We had an absolutely amazing and talented team at the TechCrunch Disrupt NYC 2014 Hackathon! Shout outs to our awesome front end designers Amanda Gobaud and Michelle Lee, and our tireless devs, Amine Tourki, Andrew Furman, and Teddy Ku. Here are the lessons that I learned from building a web application that won the $2500 Concur Technologies API first place prize.
- Our app, CorpSquare (Concur + Foursquare), solved a problem. Several of the team members (me included) used Concur in the companies we worked for. So we had experience with problems or cool and practical use cases that an app designed around the Concur API could do. Even the Concur VP of Platform Marketing told us afterwards that he had seen many with the problem we were trying to solve.

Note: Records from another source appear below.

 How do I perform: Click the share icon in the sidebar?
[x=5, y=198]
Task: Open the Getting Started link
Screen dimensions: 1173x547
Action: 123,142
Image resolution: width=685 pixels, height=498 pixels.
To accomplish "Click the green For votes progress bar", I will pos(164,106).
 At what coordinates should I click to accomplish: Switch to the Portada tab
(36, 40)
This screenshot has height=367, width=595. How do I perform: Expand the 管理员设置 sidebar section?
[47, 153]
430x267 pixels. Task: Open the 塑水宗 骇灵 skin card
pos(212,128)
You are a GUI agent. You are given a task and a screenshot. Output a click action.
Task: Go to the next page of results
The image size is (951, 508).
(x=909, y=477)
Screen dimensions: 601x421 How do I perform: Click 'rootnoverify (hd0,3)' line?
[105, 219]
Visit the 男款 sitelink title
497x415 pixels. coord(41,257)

- But, we also played the game strategically. Concur is a business expense tracking platform; most of their clients are big businesses. We felt that a business expense API wouldn’t seem as “exciting” or “sexy” as some of the other consumer-facing start-up APIs (Evernote, Weather Underground, to name a few). Since the different companies who sponsored the hackathon had API specific rewards for teams that used their API in the coolest way, this implied that there might be less competition for the Concur API reward. We made a “value” bet of sorts, as value investors would say–the strategy seems to have paid off.

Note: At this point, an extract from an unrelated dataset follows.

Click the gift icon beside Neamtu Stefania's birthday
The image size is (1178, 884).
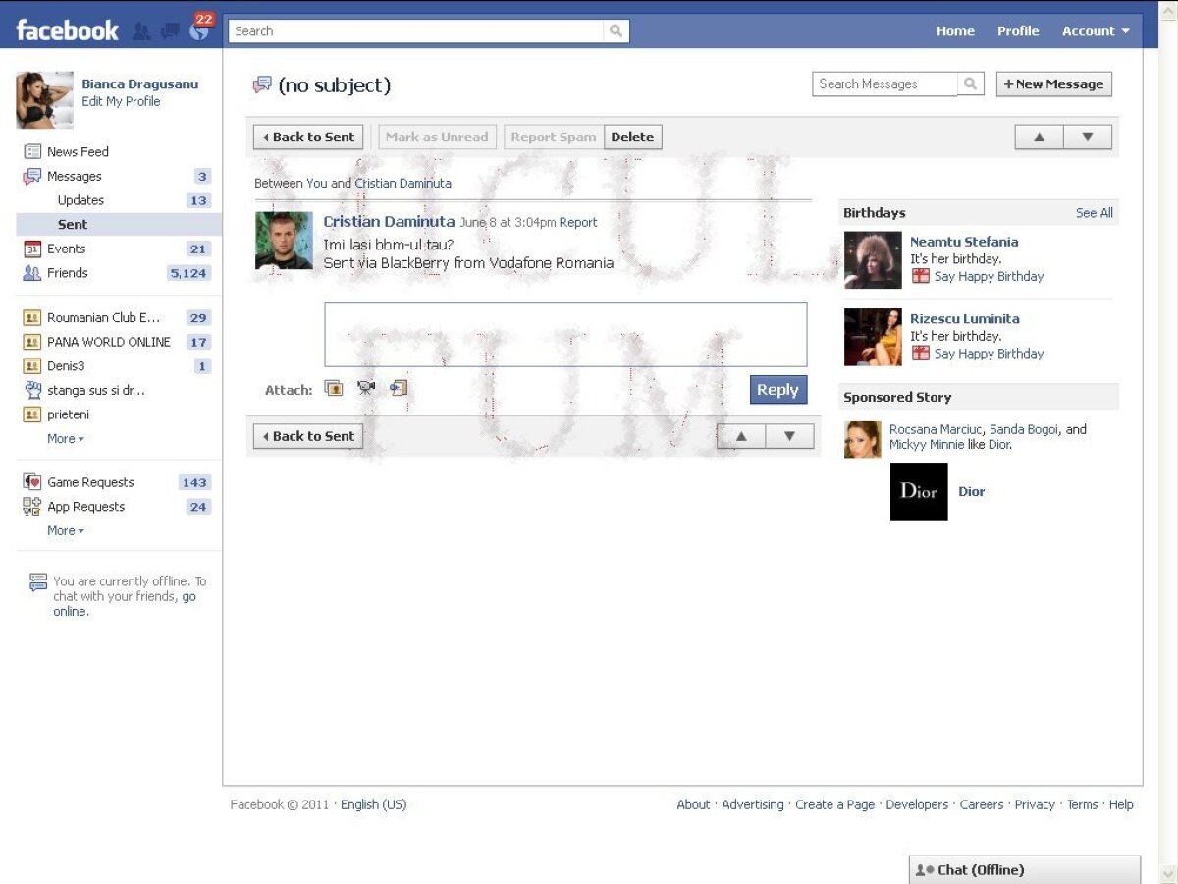tap(921, 277)
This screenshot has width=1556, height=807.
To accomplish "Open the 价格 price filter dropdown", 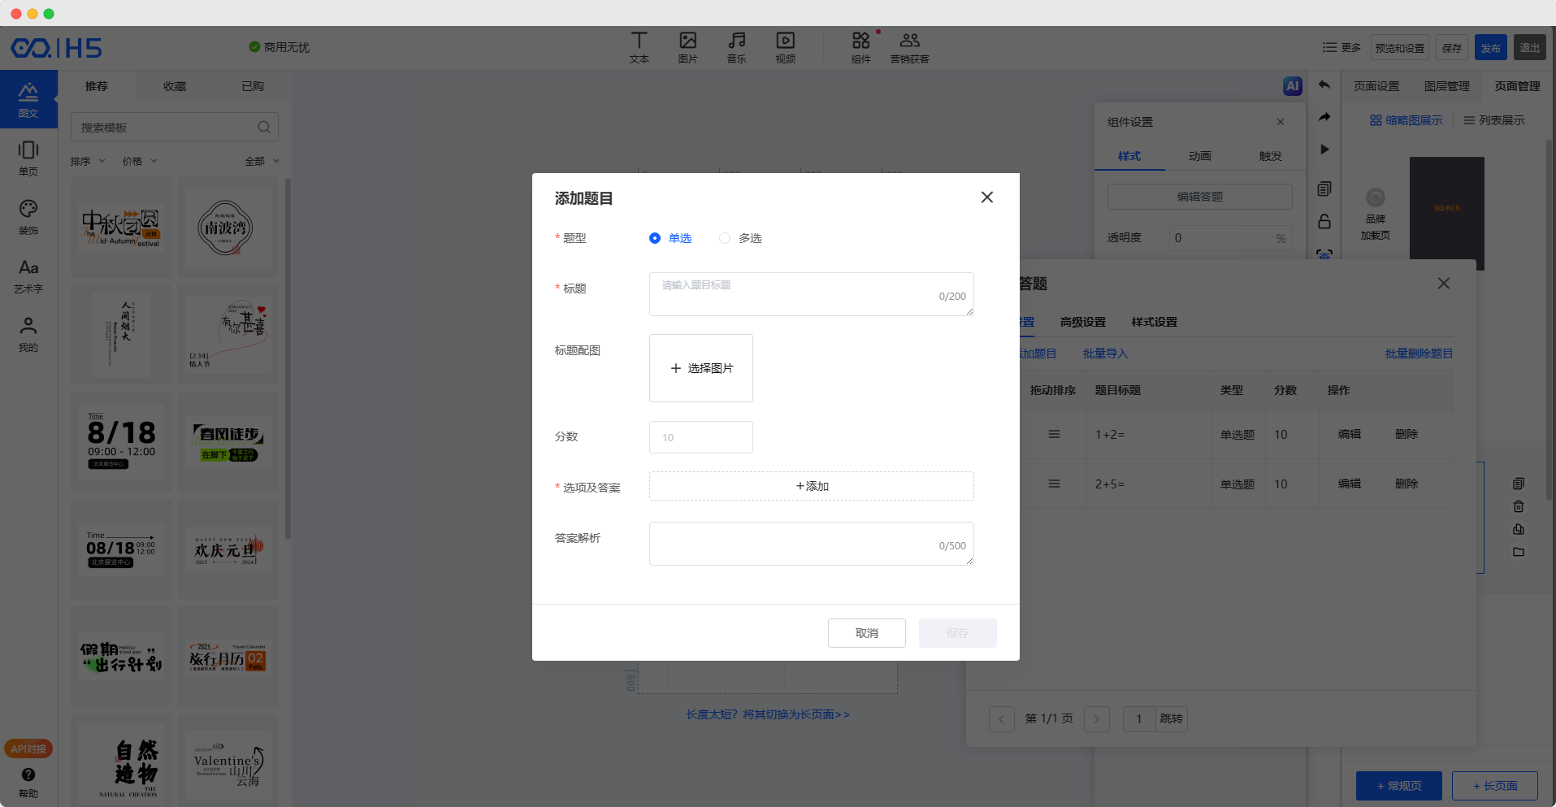I will click(x=140, y=162).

- Our team’s skills were complementary, but not too much so. A good hackathon team probably needs both design and dev skills, and different people should specialize in one or the other to make things most efficient. But, everyone should be well versed enough in non-specialty skills (like designers in dev, devs in design) to be able to communicate efficiently. For example, our designers were comfortable with both UI/UX design as well front end development like CSS. Several of our developers were full-stack, implementing the back end but also helping out with the front end. We used technologies (frameworks, languages) that we were all comfortable with, which, perhaps out of coincidence for us, was also an advantage.
- Presentation matters, a lot. Our two wonderful front end designers spearheaded the movement to make our web application beautiful. With the help of everyone, beautiful it was. For the actual 60 second demo, we also selected the most energetic and enthusiastic speakers to present. First impressions matter, but when you’re being explicitly judged in comparison to at least 250 other people, and 60 seconds of talking and app visuals is all you’ve got, first impressions really matter.
Hindsight is 20/20, of course. Causally linking our tactics and strategies to our success is fuzzy at best. But learning never stops; whatever happens, success or failure, there is always something to take away and improve yourself, and others, with.